→ **ACTIVITY**: Quote word for word the lines starting at the line with "How do I perform: Switch" and ending at the final line of the entries. Leave out any pictures.

→ **INFORMATION PROVIDED**:
- - - - -
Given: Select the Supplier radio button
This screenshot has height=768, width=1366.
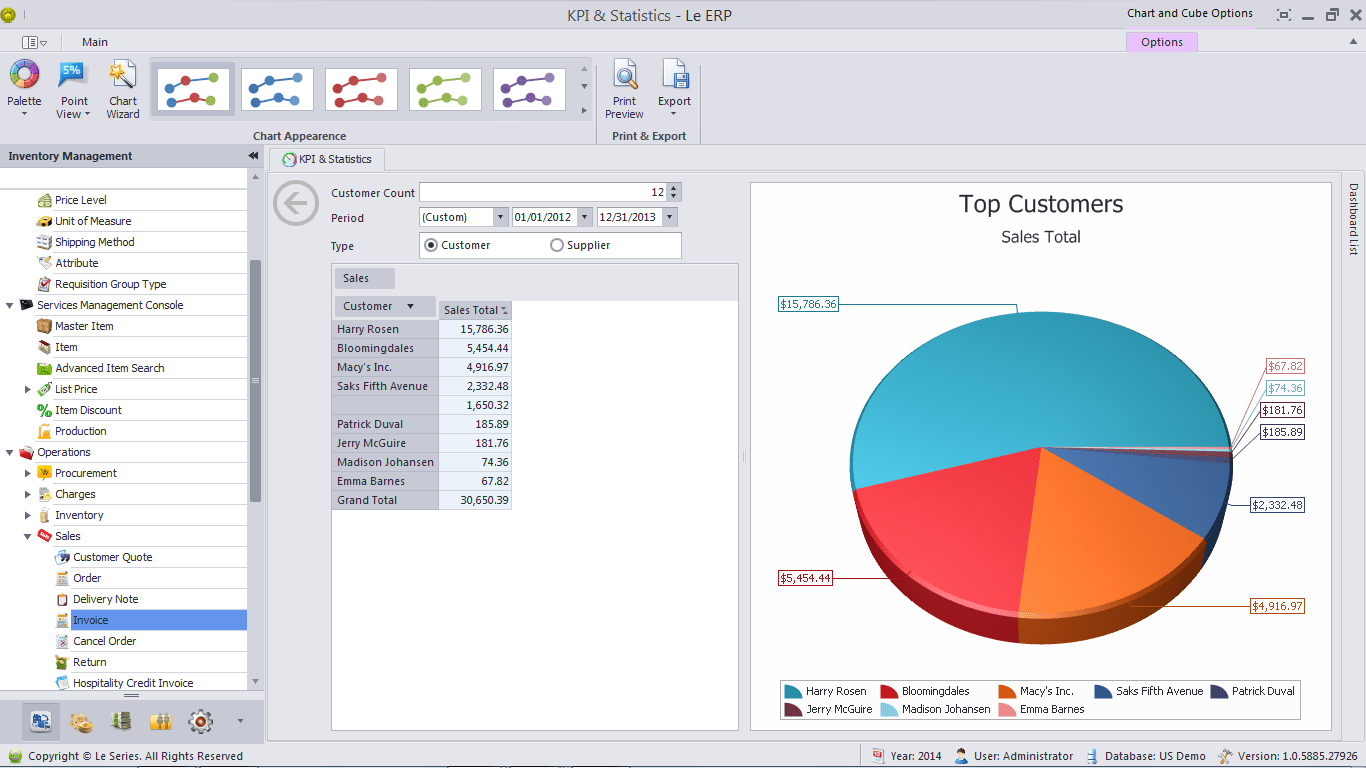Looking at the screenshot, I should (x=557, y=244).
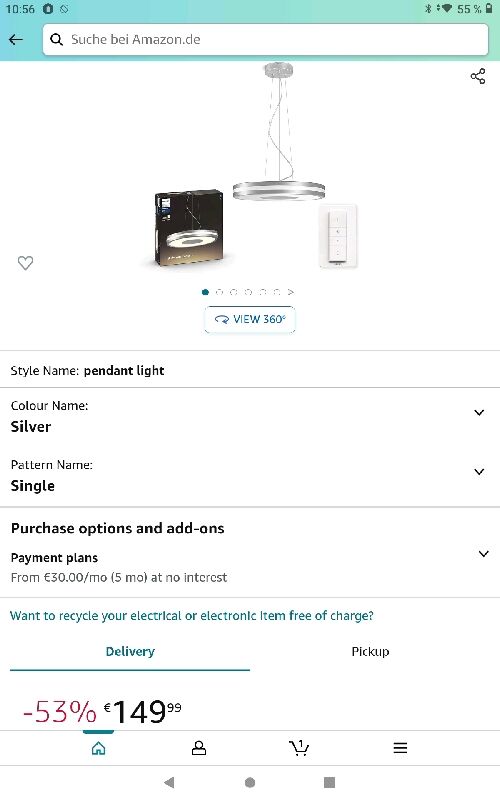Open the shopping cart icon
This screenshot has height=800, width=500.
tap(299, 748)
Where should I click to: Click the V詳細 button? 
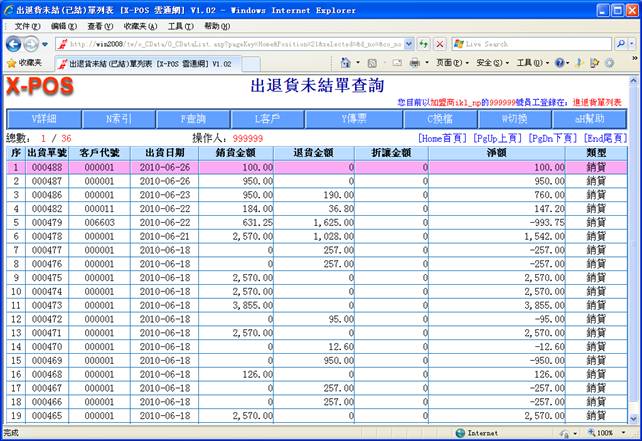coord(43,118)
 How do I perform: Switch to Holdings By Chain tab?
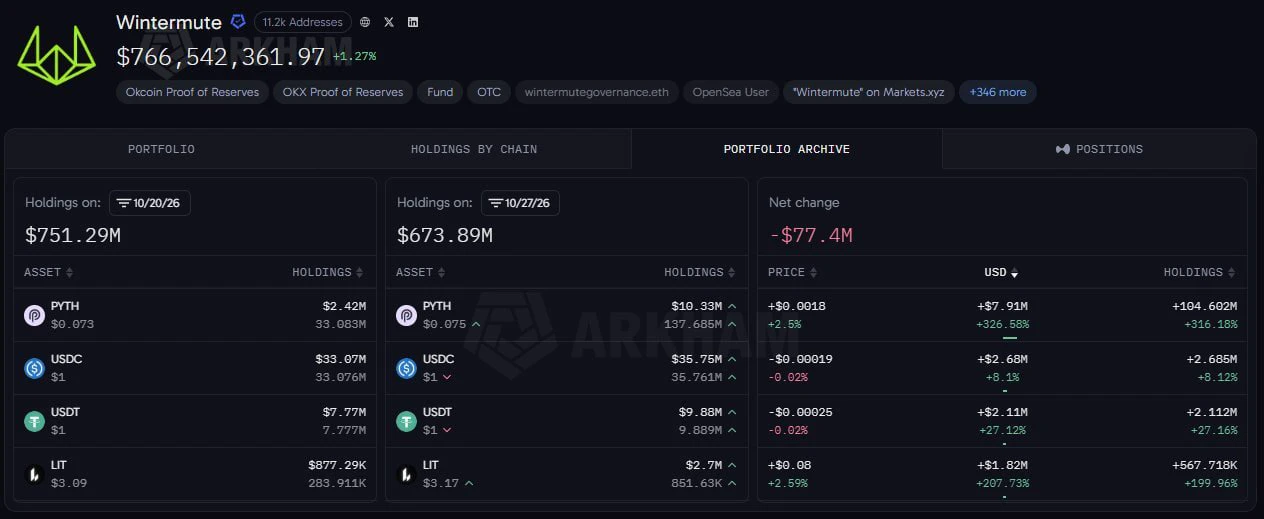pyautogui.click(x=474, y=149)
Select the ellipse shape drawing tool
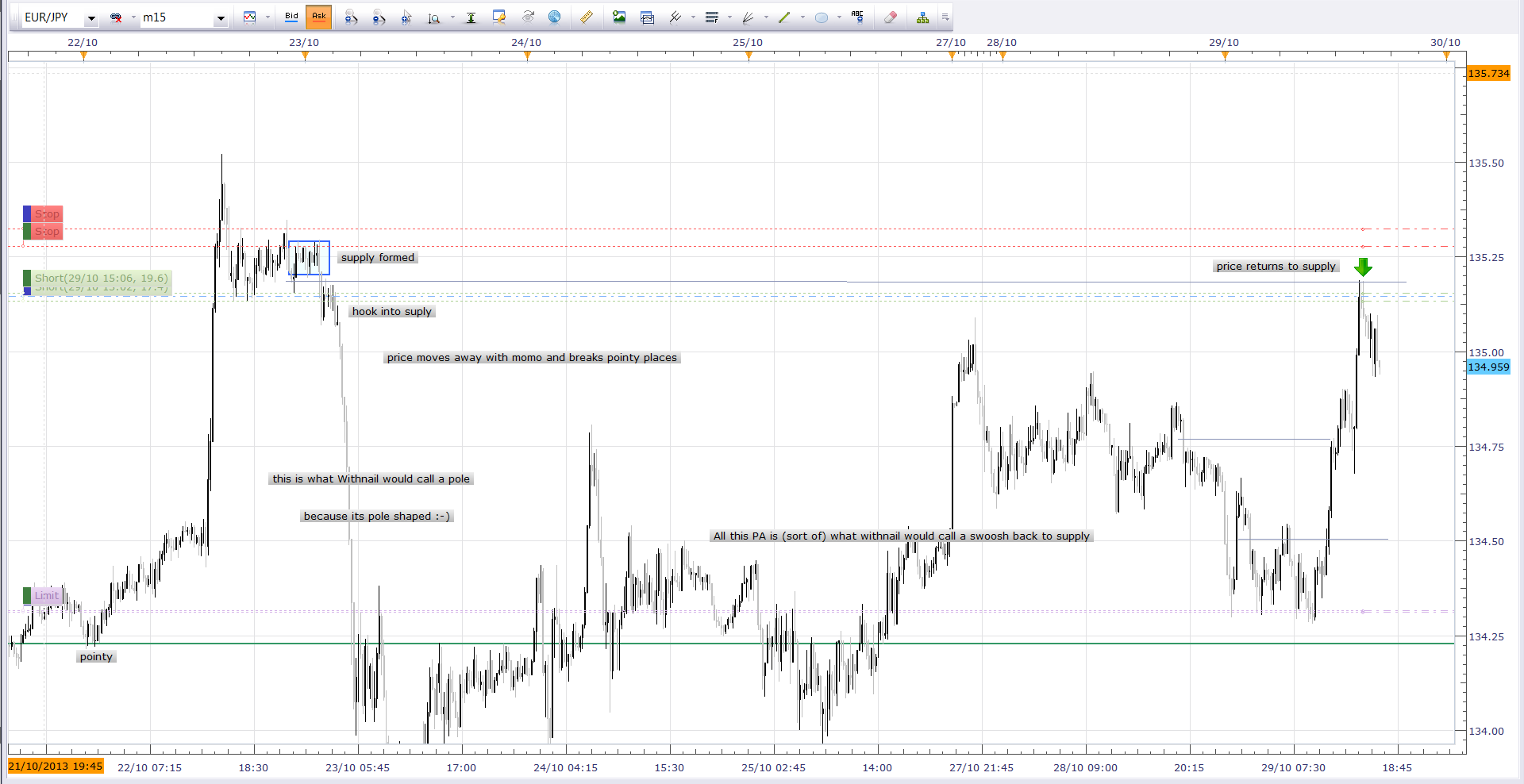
- - - - -
→ **OUTPUT**:
 How do I perform: Switch to Holdings By Chain tab?
pyautogui.click(x=474, y=149)
Select the ellipse shape drawing tool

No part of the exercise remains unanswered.